Mais tarde, quando a AI-5 aumentou a perseguição aos opositores da ditadura, Nara, já casada com o cineasta Cacá Diegues, mudou-se para Paris, no fim de 1969, depois de dar por encerrada a carreira de cantora. Lá, na vida cotidiana, com a primeira filha, Isabel, nos braços, faz as pazes com a bossa nova e grava uma verdadeira antologia do gênero, Dez Anos Depois, com 24 canções, a maioria de Tom Jobim.
A vida e carreira de Nara já foram temas de outras duas biografias. A primeira escrita pelo jornalista (e amigo da cantora) Sérgio Cabral, Nara Leão – Uma Biografia, foi lançada em 2000. Outra, de 2008, pelas mãos do também jornalista Cássio Cavalcante, com o título de Nara Leão: A Musa dos Trópicos, tem quase 700 páginas.
O leitor mais atento perceberá que há diferentes relatos para um momento importante da vida da cantora. Os primeiros sintomas da doença que matou a cantora – um tumor no cérebro – apareceram em 1979. Quase seis anos depois do primeiro diagnóstico, participado pelo médico ao pai de Nara, a cantora ainda não sabia – ou preferiu não tomar conhecimento – da doença que lhe causava tonturas e lapsos de memória.
Após consulta e exames nos Estados Unidos, Nara pediu a Miguel Bacelar, seu empresário, que lhe contasse qual era a doença que tinha. De acordo com o narrado por Cabral, a conversa se deu dentro de um táxi. No texto de Cardoso, a revelação foi feita a Nara na sala de seu apartamento, no bairro do Leme.
Como Nara, uma mulher que sempre teve as rédeas da vida bem firmes em suas mãos, por opção ou excesso de proteção, ficou alheia a tudo, impedida até de tomar decisões de onde ou com quem se tratar?
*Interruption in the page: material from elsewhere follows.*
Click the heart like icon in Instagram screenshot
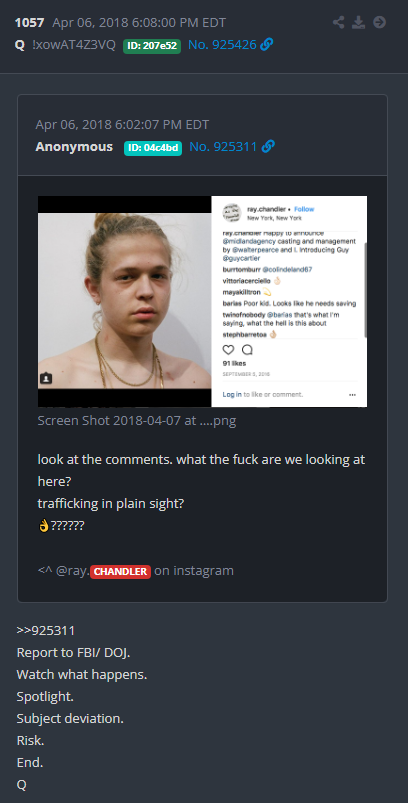Viewport: 408px width, 803px height. (x=228, y=350)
Cardoso opina: “É uma história delicada. O pai sempre foi muito centralizador. Nara, apesar dos sintomas, continuava a produzir, fazer shows e discos. Penso que, da parte dela, também teve aquela história de empurrar com a barriga. Foi tudo muito estranho. Ela tinha consciência de que as pessoas ao seu redor sabiam, mas não queria falar da doença”, comenta.
Além de detalhes da doença que matou Nara em 7 de junho de 1989, aos 47 anos, Cardoso, que optou por privilegiar fatos ligados à carreira da cantora, avança em outros dois acontecimentos da vida íntima de Nara. Um deles é o suicídio de Jairo, pai da artista, no apartamento que morava, em 1981 – algo que Cabral não detalhou.
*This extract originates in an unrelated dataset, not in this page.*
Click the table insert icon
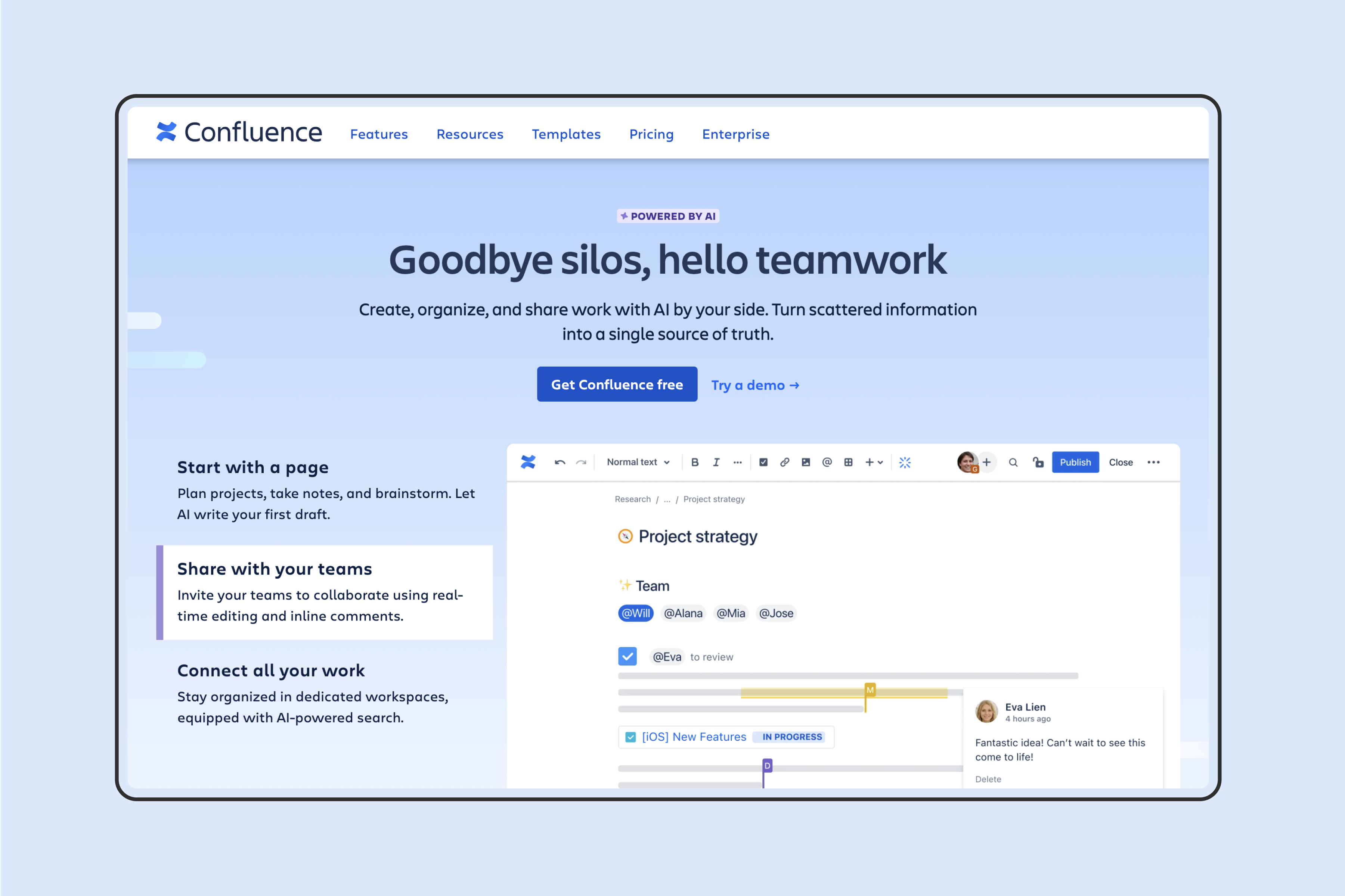This screenshot has height=896, width=1345. click(x=847, y=462)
Da vida amorosa, traz à tona o envolvimento de Nara com o poeta Ferreira Gullar (1930-2016), em 1965. A cantora, segundo consta no livro, chegou a pedir que o escritor, à época, casado com a produtora Tereza Aragão, a acompanhasse por uma viagem que pretendia fazer pelo interior do Brasil. O romance não evoluiu, mas a amizade permaneceu.
Em tempos de música digital, no qual informações e fichas técnicas dos álbuns são raras, Ninguém Pode com Nara Leão peca por não trazer em seus anexos a discografia atualizada da cantora – muitos de seus discos ganharam faixas extras quando foram reeditados em CDs há vinte anos. Também há coletâneas importantes que chegaram ao mercado com raridades e um box que trouxe três apresentações ao vivo de Nara.